View larger version (36K): [in this window] [in a new window]   FIGURE 6. Protein sequence alignment of TWEAK and haptoglobin and hemoglobin.

To support our hypothesis, we evaluated the binding of rHuTWEAK to CD163. We show that TWEAK binds specifically to CD163 in a dose-dependent manner (Fig. 7, A and C). As controls, binding to Fn14/TweakR but not to an unrelated receptor (variable endothelial growth factor receptor) or BSA are shown (Fig. 7A). Human EGF, IL-2, and IL-11 also failed to bind to CD163 (Fig. 7B). Next, we showed that TWEAK binding to CD163 is inhibited by a CWDDGWSFC synthetic peptide in a dose-dependent manner; a control peptide with an unrelated sequence had no effect (Fig. 7D). We sought to determine whether the addition of the soluble receptor would interfere with the TWEAK binding. Soluble CD163 preincubated with rHuTWEAK was able to inhibit the binding to Fn14/TweakR (Fig. 7E, left panel). In contrast, Fn14/TweakR preincubated with rHuTWEAK also inhibited TWEAK binding to CD163 (Fig. 7E, right panel) suggesting a competition between both receptors. Recently, Madsen et al. (39) described ligand-binding properties of the membrane-associated CD163 protein and identified the SRCR domains involved in Hp-Hb and Ab binding. Thus, we next evaluated whether preincubation with three different clones of anti-CD163 Abs (Ki-M8, GHI-61, and 10D6) could inhibit TWEAK binding to CD163. Consistent with our findings, all the three Abs inhibited TWEAK binding to CD163 (Fig. 7F).

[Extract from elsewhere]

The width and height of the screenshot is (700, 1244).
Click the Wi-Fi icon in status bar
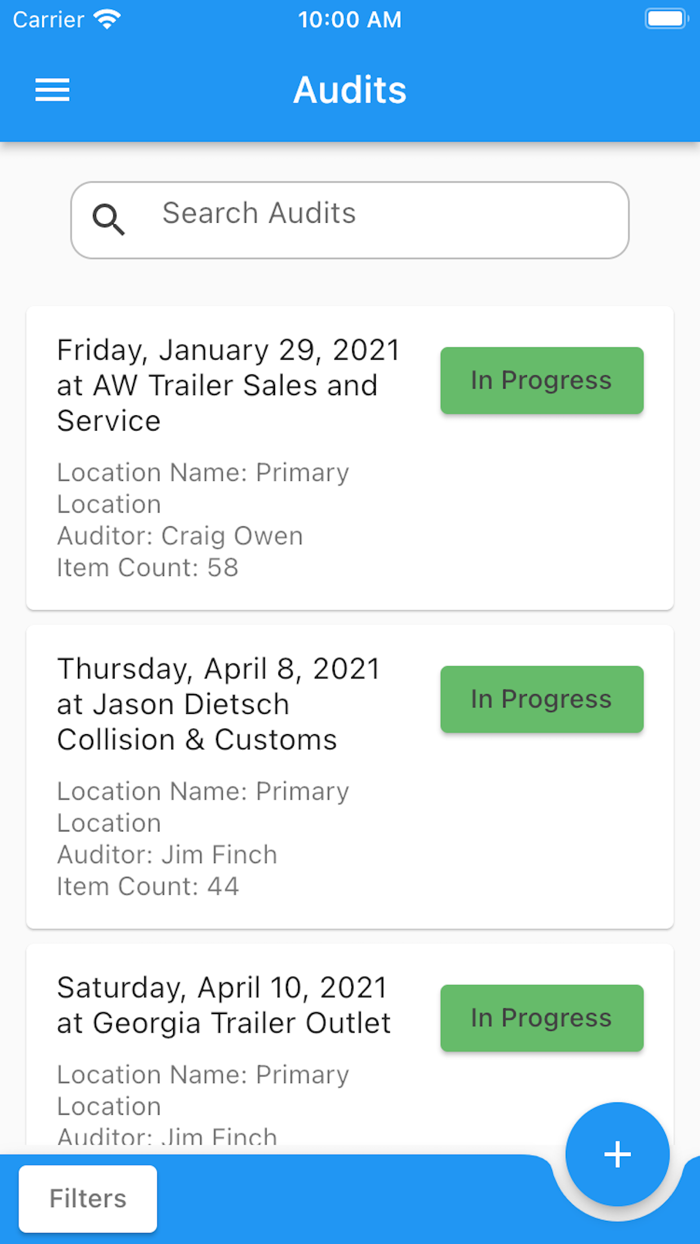tap(108, 17)
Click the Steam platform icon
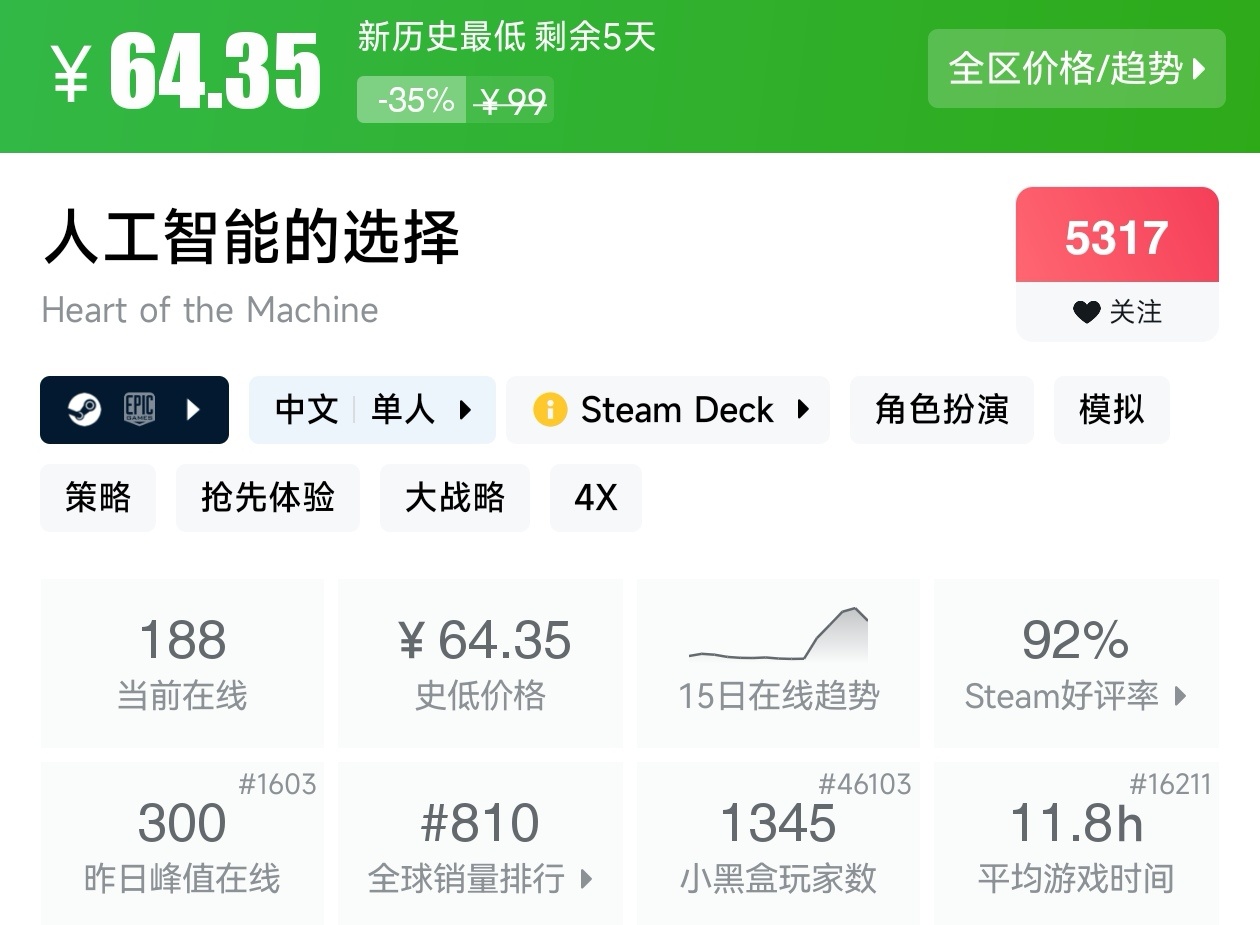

View larger version (29K): [in this window] [in a new window]   FIGURE 7. Dose-dependent and inhibitable binding of TWEAK to CD163. A, rHuTWEAK binding to CD163. TWEAK was added (50 µl of 500 ng/ml) to the CD163-coated well. Vascular endothelial growth factor receptor (VEGFR) and BSA served as coated negative controls. Bound protein was measured by ELISA. B, Interactions of soluble cytokines with CD163. CD163 (filled bars) or Fn14/TweakR (open bars) proteins (1 µg/ml) were coated onto 96-microtiter well plates and incubated with 500 ng/ml EGF or IL-11 or 100 ng/ml IL-2. Cytokine binding was detected with anti-EGF, anti-IL-11, and anti-IL-2 Abs. C, Dose-dependent binding of TWEAK to CD163. CD163 was coated onto a 96-microtiter well plate and incubated with increasing amounts of rHuTWEAK. D, Dose-dependent inhibition of TWEAK-CD163 interaction by the CWDDGWSFC peptide was measured by ELISA. E, Inhibition of TWEAK-receptor binding by soluble receptor. rHuTWEAK preincubated with Fn14/TweakR for 30 min at room temperature was added to CD163 coated plate (left panel). rHuTWEAK preincubated with CD163 for 30 min at room temperature was added to Fn14/TweakR coated plate (right panel) (t test; *, p < 0.001; **, p < 0.004). F, Inhibition of TWEAK-CD163 interaction by CD163 Abs. CD163 protein was coated onto 96-microtiter well plates. Anti-CD163 Abs (clones Ki-M8, GHI/61, and 10D6) were added into wells for 30 min at room temperature before adding rHuTWEAK. Isotype IgG was used as a negative control. Coated rHuTWEAK with no Abs added served as a positive control. Results from two representative experiments are shown.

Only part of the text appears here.